Restoring the world's degraded land and keeping back its deserts will require at least $2.6. trillion in financial investment by the end of the years, the U.N. executive managing international talks on the problem told Reuters,. quantifying the expense for the first time.

More frequent and extreme dry spells as a result of climate. change integrated with the food needs of a rising population implied. societies were at greater threat of turmoil unless action was. taken, Ibrahim Thiaw said ahead of talks in Riyadh this week.

The two-week meeting aims to strengthen the world's drought. durability, including by toughening up the legal responsibilities of. states, setting out tactical next steps and protecting finance.
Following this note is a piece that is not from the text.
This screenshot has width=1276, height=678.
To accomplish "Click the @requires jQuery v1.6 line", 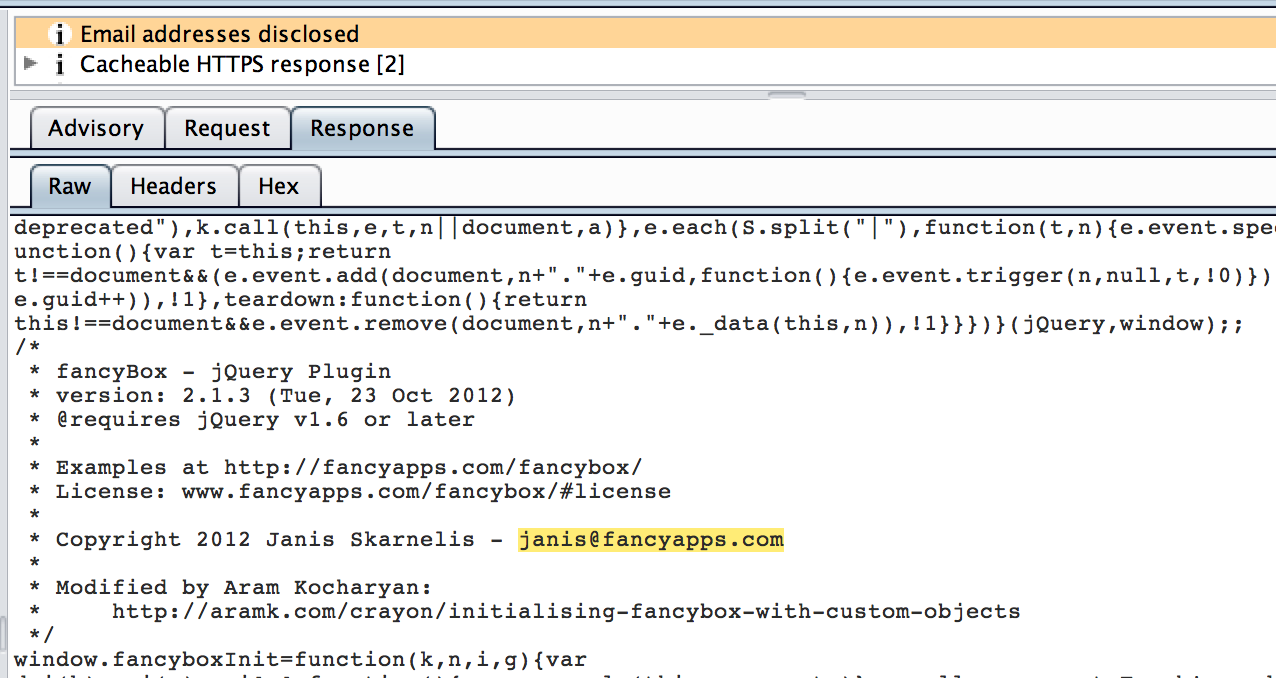I will [265, 420].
A large piece of the around $1 billion a day that is. required will require to come from the private sector, stated Thiaw,. who is Executive Secretary of the United Nations Convention to. Combat Desertification (UNCCD).

The bulk of the investments on land restoration in the. world is coming from public cash. And that is not right. Because essentially the primary driver of land deterioration in the. world is food production ... which is in the hands of the personal. sector, Thiaw said, adding that as of now it supplies just 6%. of the cash required to rehabilitate damaged land.

How come that a person hand is breaking down the land and the other. hand has the charge of restoring it and fixing it?, said. Thiaw, whilst acknowledging the obligation of governments to. set and implement good land-use policies and policies.

With a growing population meaning that the world needs to. produce two times as much food on the same quantity of land, private. sector investment would be critical, he stated.

The talks in Saudi Arabia follow similar U.N. occasions in. October on biodiversity and in November on climate change and. plastics, where financing - or the absence of it - played a central. role.

To hit $2.6 trillion - approaching the yearly financial. output of France - the world needs to close a yearly space of. $ 278 billion, after just $66 billion was purchased 2022, the. U.N. said.

LONG PROCESS

A U.N.-backed study released on Sunday said land destruction. was weakening Earth's capacity to sustain humanity and. failure to reverse it would posture obstacles for generations.

Land totalling around 15 million square kilometres - bigger. than Antarctica - was currently deteriorated, and was growing by about. 1 million square kilometres each year, it added.

Getting contract on hardening up the legal obligations of. states, though, will be among the harder deals to strike, Thiaw. said, adding that some countries were not ready to have another. legally binding instrument while others felt it was essential.

While countries had actually already made commitments to secure. around 900 million hectares of land, they needed to set a more. enthusiastic target of 1.5 billion hectares and speed up the pace.

Failure to settle on steps to restore abject land would. ultimately harmed parallel U.N.-led efforts to check. climate-damaging greenhouse gas emissions and protect. biodiversity, Thiaw said, with agriculture accounting for 23% of. greenhouse gas emissions, 80% of logging and 70% of. freshwater use.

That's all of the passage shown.